Когда бьется о берег дымное, передвечернее море, в волнах есть что-то оттуда же; будто они все это знают, и бегут-бегут – кажется даже, что над морем в тот час есть чей-то голос. Тогда хочется лечь у подножия волн, на песке, и так нежно любить!
Ветер стихает; приближается полдень. Солнце стоит высоко, и белый огонь наполняет все вокруг; на океан нельзя глядеть, он – гигантское, лежачее солнце.
Человек чувствует, как накаляется его лоб, и мозг затихает, будто растаял в прозрачную жидкость.
– Милые цикламены! Славные цветы!
Снизу же, от ровных вод, встает и захватывает все в свою власть густота; необъятный плащ стягивается с океана и покрывает все собой. Он – не для звуков, и не для жизни. В его пространствах могут только слепо вырастать цикламены, горные существа. В великом молчании лежит все внизу, и корабли беззвучно чертят синеву. Они стоят на одном месте, но и текут в разные стороны, раздвинув белые паруса. Вот они образуют фигуру, как звезды на небе. Проходит время, и фигура меняется, но они все стоят. Человек лежит смирно, – над ним мертвый парус; штиль в его сердце. Когда глаза его смотрят вверх, они видят послеполуденные облака, они читают в них «беззвучие» и «безнадежность».
Внизу у моря, где рыбаки, живут шумно. Когда стихает день, и чуть туманится океан, звезды бледнеют в его парах; кажется, что большой темный дух благословляет эти несколько скал, вышедших из его сердца, покрытых виноградниками, южными лесами и кактусами; он осеняет своим дыханием и здешних людей. Это ночной владыка, отец волн и глубины. Здешние люди не видят его, и, может быть, даже не знают о нем ничего, потому что ночью крепко спят, здоровым сном; а с утра до вечерней зари их жизнью правят иные силы.
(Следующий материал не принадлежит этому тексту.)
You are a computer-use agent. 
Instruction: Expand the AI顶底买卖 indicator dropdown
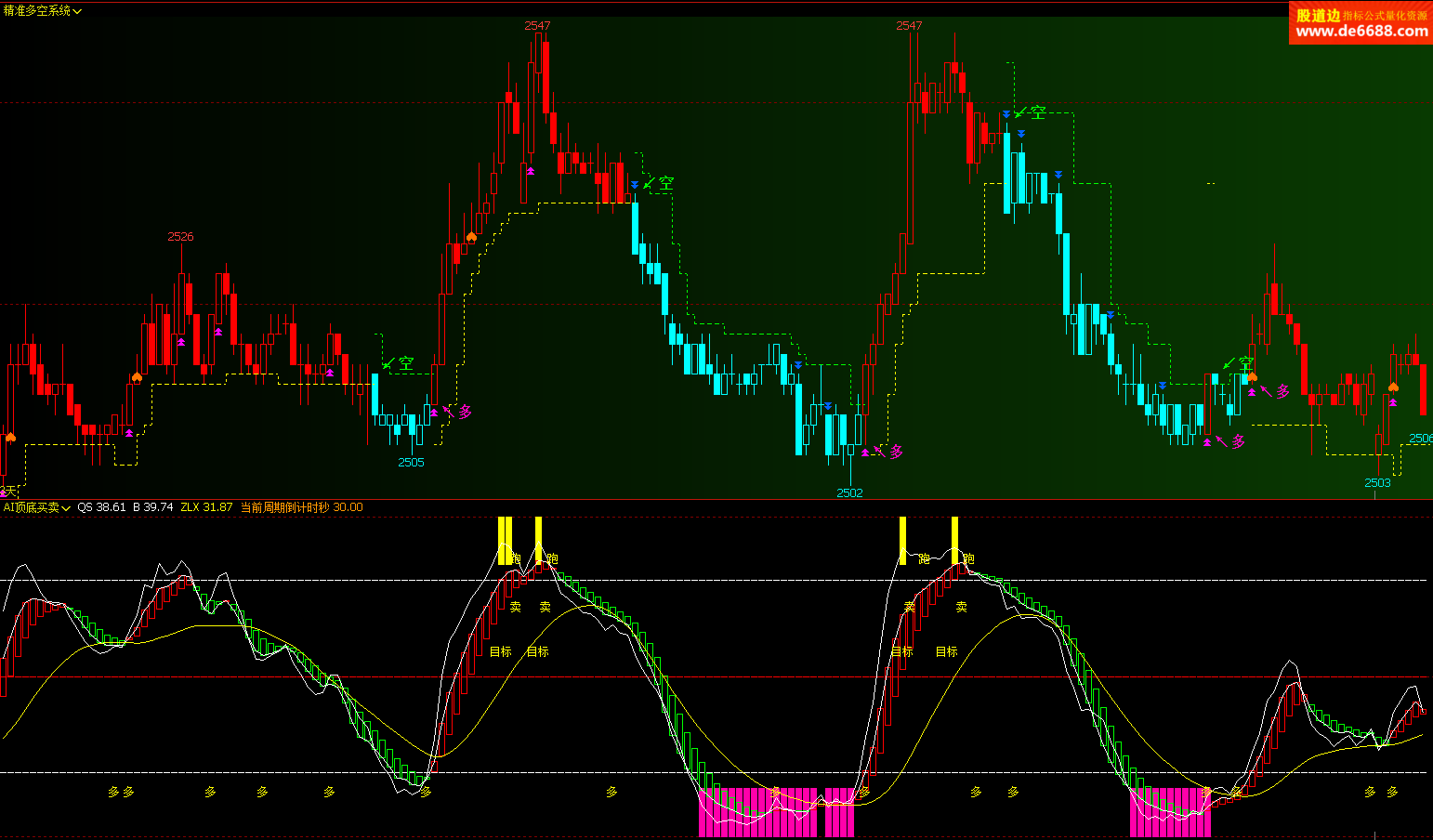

И когда ночью человек взбирается по горным тропинкам кверху, он никого не встречает по пути; он уверен, что взойдет один, и никто ему не помешает.
Океан внизу, он дымен, влажен, ему понятны туманы и бледные души. По небу текут неяркие созвездия; крайние звезды, что недалеко от горизонта, уплывают глубже вниз, за черту вод, точно обрученные океану.
Он спит и видит сон: он ходит взад и вперед, из одного угла в другой, в какой-то зале. Зала небольшая. Очень светло, но никого нет, хотя где-то танцуют. Вдруг сзади появляется та, кого он знает и не знает. Как всегда, ее трудно разглядеть; по обыкновению, слегка болит при этом грудь и сердце, точно туда впустили слабого яду.
– Отчего вы здесь одни? – спрашивает она.
Он улыбается, молчит и продолжает ходить из угла в угол.
– Отчего вы все ходите тут?
Он опять молчит, хотя где-то у него внутри, ниже боли и яда, есть ответ; но жутко его сказать, и кто-то мешает. Произносится он так:
– Никогда. Никогда. Никогда.
Он просыпается, пробует посмеяться над сном за то, что он «поэтичен», но слабая тоска все же давит сердце.
На берегу, у моря, веселый шум. Село на мель небольшое рыбацкое судно; со всего островка сошелся народ; добыли канатов, зацепили, стараются сдвинуть нос со светлого песка. Неизвестно, чье суденышко, но кажется, будто общее, и дело как-то касается каждого. Бранятся, лезут в воду. А на берегу мальчишки ходят колесом и поют девушки.